A reranker is the second pass in retrieval: after the embedding search returns a rough candidate set, the reranker re-scores those candidates against the query with a more precise model and reorders them. It is where many citations are won or lost, because the reranker, not the initial search, often decides final order. Two families dominate: open-weight cross-encoders like BGE-Reranker and hosted API rerankers like Cohere Rerank. Neither is universally better. BGE wins on cost, control, and on-prem deployment; Cohere wins on convenience and managed scaling. The choice is an engineering tradeoff, not a quality verdict. This is how reranking works and when each family fits.
Most explanations of AI retrieval stop at the embedding search: you embed the query, find the nearest chunks, done. That is only the first pass, and it is the imprecise one. Embedding search is fast and approximate; it casts a wide net and returns candidates that are roughly relevant. The reranking step is what turns "roughly relevant" into "correctly ordered," and the order is what determines which passage the engine actually uses. A chunk that the embedding search ranked fifth can be promoted to first by a reranker, or a chunk that ranked first can be demoted. The final order is often the reranker's decision, not the search's.
This matters for AEO because the reranker sits at the attribution layer, deciding which of the retrieved candidates is good enough to quote. Understanding the two dominant reranker families, and when each fits, is useful whether you are building your own retrieval pipeline or reasoning about how the engines that cite you make their final ordering decisions.
What a reranker actually does
The embedding search and the reranker use fundamentally different mechanisms. Embedding search is a bi-encoder approach: it embeds the query and the documents separately, ahead of time, and compares them by vector distance. This is fast because the document embeddings are precomputed, but it is approximate because the query and document never actually meet; they are compared as independent vectors. It is good enough to find candidates and not precise enough to order them well.
A reranker is typically a cross-encoder: it takes the query and a candidate document together, as a pair, and runs them through the model jointly to produce a relevance score. Because the query and document are processed together, the cross-encoder can model their interaction directly, which makes it far more precise than the bi-encoder search. The cost is that it cannot precompute; it has to run fresh for every query-document pair at query time, which is why it only runs on the small candidate set the search already narrowed, not the whole corpus. Search casts the net, the reranker sorts the catch.

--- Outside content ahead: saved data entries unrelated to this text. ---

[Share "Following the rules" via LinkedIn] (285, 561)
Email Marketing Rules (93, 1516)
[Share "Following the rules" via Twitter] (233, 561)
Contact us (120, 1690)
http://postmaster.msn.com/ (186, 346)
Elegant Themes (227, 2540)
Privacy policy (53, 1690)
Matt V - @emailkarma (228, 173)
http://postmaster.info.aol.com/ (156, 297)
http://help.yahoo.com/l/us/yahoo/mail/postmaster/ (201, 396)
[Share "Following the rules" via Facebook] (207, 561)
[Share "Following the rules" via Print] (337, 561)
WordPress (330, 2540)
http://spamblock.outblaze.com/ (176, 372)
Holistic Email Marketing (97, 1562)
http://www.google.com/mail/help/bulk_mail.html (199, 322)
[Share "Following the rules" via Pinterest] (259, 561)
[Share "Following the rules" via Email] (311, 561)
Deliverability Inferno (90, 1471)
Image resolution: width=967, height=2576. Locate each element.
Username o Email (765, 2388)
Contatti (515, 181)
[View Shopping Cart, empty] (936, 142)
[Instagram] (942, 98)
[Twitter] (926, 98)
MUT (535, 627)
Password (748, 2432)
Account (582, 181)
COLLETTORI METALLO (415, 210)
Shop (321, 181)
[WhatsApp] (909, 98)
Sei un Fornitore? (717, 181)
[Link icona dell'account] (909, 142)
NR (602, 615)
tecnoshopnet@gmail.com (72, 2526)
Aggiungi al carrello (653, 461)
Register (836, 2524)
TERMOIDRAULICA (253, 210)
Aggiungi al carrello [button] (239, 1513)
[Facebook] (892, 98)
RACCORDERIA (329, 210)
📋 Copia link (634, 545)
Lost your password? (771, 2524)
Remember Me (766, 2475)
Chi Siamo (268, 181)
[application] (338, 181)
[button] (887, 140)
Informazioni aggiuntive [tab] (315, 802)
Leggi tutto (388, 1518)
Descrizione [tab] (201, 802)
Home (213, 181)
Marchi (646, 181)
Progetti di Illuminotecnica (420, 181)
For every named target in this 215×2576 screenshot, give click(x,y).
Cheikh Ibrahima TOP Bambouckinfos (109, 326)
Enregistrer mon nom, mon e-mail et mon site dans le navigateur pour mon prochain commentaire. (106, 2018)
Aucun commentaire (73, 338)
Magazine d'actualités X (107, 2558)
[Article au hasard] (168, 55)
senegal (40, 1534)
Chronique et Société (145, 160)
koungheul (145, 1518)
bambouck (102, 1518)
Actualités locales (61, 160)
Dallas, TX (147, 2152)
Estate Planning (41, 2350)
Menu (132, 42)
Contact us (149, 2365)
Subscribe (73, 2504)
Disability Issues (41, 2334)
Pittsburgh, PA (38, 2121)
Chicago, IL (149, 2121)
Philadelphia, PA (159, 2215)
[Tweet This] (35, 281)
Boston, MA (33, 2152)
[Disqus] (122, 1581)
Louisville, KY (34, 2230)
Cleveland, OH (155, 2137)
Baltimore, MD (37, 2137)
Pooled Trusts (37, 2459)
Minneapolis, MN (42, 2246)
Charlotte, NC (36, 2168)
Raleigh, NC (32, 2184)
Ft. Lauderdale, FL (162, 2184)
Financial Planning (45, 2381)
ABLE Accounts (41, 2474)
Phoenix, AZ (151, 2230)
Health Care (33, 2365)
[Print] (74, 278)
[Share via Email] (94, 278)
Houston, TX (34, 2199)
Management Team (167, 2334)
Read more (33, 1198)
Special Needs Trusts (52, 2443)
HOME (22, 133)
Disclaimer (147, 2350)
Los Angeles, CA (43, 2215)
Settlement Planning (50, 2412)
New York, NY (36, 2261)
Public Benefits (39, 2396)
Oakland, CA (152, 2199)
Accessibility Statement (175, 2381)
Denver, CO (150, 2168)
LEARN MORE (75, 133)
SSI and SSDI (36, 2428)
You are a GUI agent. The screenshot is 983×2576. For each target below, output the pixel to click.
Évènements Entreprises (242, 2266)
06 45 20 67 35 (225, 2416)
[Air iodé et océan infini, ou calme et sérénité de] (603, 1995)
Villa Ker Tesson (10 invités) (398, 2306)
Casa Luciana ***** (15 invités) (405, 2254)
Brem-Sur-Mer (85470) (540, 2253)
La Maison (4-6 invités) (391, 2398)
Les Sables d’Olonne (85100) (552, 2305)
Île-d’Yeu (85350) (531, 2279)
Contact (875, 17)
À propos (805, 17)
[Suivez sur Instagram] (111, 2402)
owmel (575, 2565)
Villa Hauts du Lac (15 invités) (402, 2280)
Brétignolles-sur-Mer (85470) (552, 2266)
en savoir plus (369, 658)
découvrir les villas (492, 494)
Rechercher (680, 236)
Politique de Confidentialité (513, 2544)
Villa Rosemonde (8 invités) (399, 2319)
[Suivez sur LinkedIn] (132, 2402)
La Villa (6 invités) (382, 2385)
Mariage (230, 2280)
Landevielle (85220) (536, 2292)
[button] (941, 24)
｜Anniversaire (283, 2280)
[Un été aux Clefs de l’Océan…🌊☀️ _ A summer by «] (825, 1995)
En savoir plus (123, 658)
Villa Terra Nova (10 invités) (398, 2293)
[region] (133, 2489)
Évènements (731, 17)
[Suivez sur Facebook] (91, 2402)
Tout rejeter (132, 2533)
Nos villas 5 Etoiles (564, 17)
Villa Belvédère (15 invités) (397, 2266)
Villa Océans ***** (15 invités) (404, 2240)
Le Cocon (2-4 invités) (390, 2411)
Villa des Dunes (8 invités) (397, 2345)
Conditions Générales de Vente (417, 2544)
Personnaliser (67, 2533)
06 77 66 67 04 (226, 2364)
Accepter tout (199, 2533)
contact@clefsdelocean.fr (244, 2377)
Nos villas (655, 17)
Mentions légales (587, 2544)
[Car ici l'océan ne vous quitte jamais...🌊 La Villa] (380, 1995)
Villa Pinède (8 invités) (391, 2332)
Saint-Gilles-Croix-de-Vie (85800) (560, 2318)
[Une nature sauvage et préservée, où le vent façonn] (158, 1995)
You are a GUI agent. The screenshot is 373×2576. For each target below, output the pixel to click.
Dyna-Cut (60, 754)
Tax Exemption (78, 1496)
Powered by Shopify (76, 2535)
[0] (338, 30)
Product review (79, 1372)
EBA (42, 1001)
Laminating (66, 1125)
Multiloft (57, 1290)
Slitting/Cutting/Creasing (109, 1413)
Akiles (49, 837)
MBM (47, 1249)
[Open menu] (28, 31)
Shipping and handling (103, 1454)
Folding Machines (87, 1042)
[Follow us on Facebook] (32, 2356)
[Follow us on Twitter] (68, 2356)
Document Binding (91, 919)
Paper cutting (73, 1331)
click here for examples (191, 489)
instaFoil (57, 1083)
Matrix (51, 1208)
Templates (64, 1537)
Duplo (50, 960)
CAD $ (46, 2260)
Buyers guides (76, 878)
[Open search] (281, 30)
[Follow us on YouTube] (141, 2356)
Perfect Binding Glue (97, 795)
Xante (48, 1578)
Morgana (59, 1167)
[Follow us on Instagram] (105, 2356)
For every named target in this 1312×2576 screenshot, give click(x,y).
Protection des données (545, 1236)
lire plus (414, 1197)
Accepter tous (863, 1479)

BGE-Reranker: the open-weight family
BGE-Reranker is a family of open-weight cross-encoder rerankers you download and run yourself. Its advantages are the advantages of open weights generally. There is no per-query cost, which matters enormously at scale, because reranking runs on every query and a per-query API fee compounds fast. It runs on your own hardware, so your data never leaves your perimeter, which is decisive for regulated industries or sensitive content. And you have full control: you can fine-tune it on your domain, deploy it on-prem, and tune its behavior to your needs.
The cost of BGE is operational. You run the infrastructure, you handle the scaling, you own the tuning and the maintenance. For a team with ML engineering capacity and either a scale or a data-sensitivity reason, this is often the right choice, and the published benchmarks show the stronger BGE-Reranker variants performing competitively with hosted options on standard reranking tasks. But "competitive on benchmarks" is not the deciding factor; the deciding factor is whether you have the engineering capacity to run it well, because a poorly-deployed open-weight reranker underperforms a well-run hosted one.
Cohere Rerank: the hosted family
Cohere Rerank is a hosted API reranker. You send it the query and the candidates, it returns them reordered with relevance scores. Its advantages are the advantages of managed services. There is no infrastructure to run, scaling is handled for you, and integration is fast, often a single API call dropped into your pipeline. For a team without ML infrastructure capacity, or one that wants to ship quickly and not own a model deployment, this convenience is real and valuable.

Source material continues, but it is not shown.